A shallow, black-rimmed bowl of white and red petals is pictured from above, sat upon a wooden surface. The Generational Bowl symbolizes the Faculty of Education’s commitment to serving and protecting future generations of children. The bowl serves as a living compass in meetings and decision-making, reminding us of our accountabilities to the future we are shaping.

The story of the bowl

A "nexus event" represents a critical juncture where multiple factors converge, often leading to significant change or impact. This term accurately captures the current complex challenges that our faculty, the university, broader society, and the planet are currently facing. These challenges form part of a larger meta-crisis affecting multiple sectors, particularly evident within education. Currently, the education sector is grappling with increasing mental health challenges among students and teachers, a rise in school violence, high attrition rates among educators, declining enrollment in teacher education programs and a growing disconnect between the curriculum and the evolving realities of schools and society. Similarly, the higher education sector is confronting serious budgetary constraints as many Canadian universities struggle with financial pressures due to external factors and shifts in public perception of the role of academia. In response to these pressing issues, in February 2024, most faculties and units at UVic were tasked with implementing budget reductions to navigate this complex landscape.
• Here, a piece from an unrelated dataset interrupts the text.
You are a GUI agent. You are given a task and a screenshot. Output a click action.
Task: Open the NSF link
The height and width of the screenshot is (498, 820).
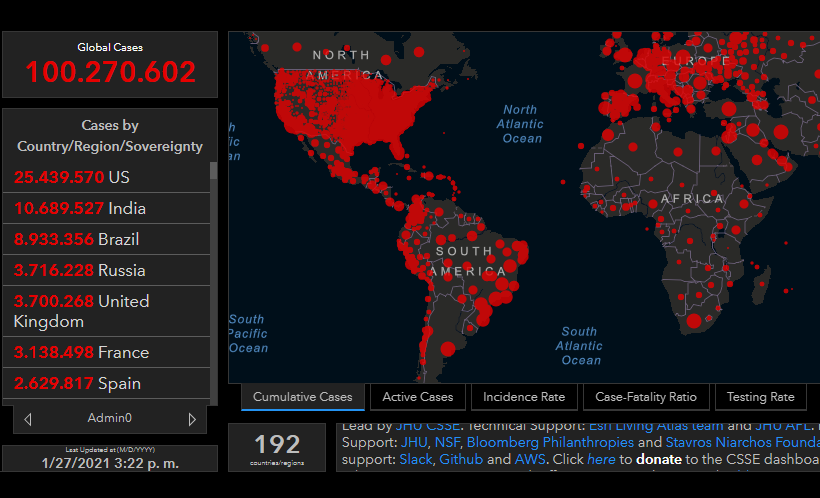[447, 441]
Budget reductions often manifest as traumatic events within academic institutions. They can lead to a heightened sense of vulnerability among faculty and staff, prompting defensive responses as individuals and departments compete for limited resources. This competition can strain relationships, exacerbate enduring unproductive conflicts and create new discords.

The overall morale of the institution can suffer significantly with pervasive insecurity and dissatisfaction among community members. Since tenure-track faculty members enjoy job security, staff are left vulnerable to layoffs, fostering a sense of inequity and resentment within the academic community.
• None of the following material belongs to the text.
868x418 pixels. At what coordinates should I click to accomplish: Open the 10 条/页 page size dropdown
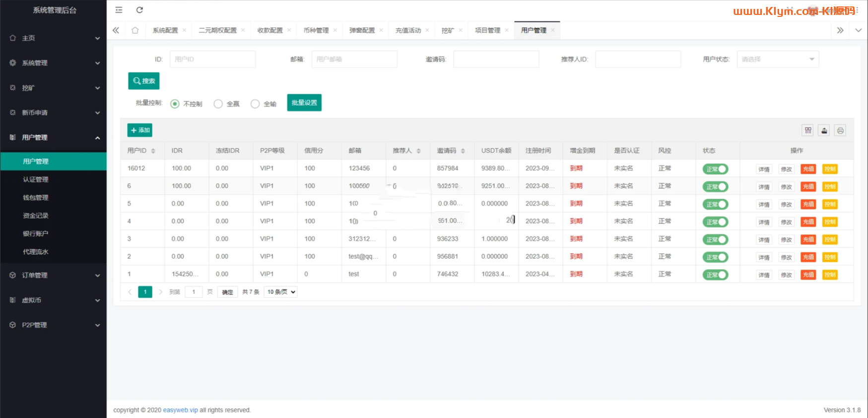281,292
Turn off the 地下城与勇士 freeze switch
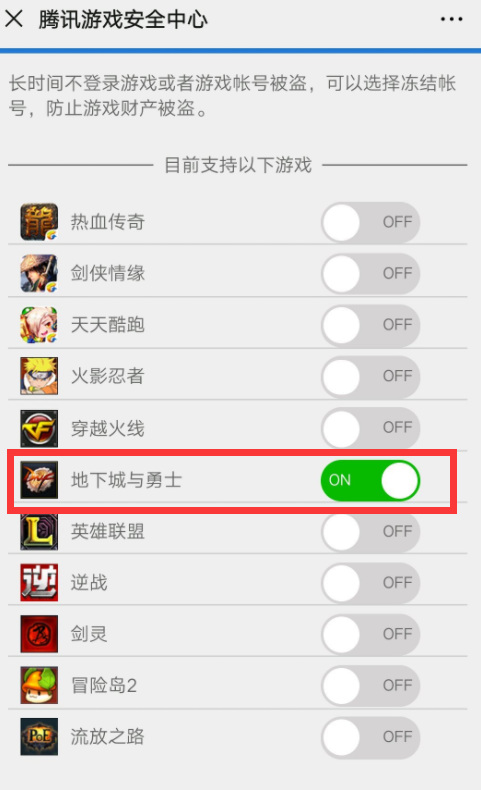Viewport: 481px width, 790px height. pos(370,480)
We had faced budget reductions recently, and understandably, there was significant concern within our leadership team about navigating the complexities of the budget reductions once again. Dr. Vanessa Andreotti, our recently appointed Dean, was selected for her deep commitment to relational leadership, with a strong emphasis on equity, diversity, inclusion, decolonization and climate education. Recognizing the need for a different approach, Dr. Andreotti reached out to Indigenous knowledge keepers for their unique perspectives on decision-making processes that could align with her mandate. The consultation set the foundation for this "story of The Generational Bowl", a narrative that reflects our collective journey through these tumultuous times.
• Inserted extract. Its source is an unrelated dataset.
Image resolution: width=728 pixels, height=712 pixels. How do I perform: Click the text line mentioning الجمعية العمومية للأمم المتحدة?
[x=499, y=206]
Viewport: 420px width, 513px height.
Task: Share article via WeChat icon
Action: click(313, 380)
This story illustrates how a symbolic bowl became a focal point for reaffirming our Faculty's commitment to serving society, embracing relational wisdom and fulfilling our ecological and intergenerational responsibilities.

Moving together with a different compass

Following advice from Indigenous mentors, we initiated our first budget-focused leadership team meeting with a smudging ceremony, intended to clear our minds and hearts. This practice, which aimed to help us to decenter our personal interests and instead focus on our collective responsibilities, would precede all subsequent meetings. We were also instructed to create a living symbol that would serve as an ethical compass for our decision-making process; that is how The Generational Bowl came into existence.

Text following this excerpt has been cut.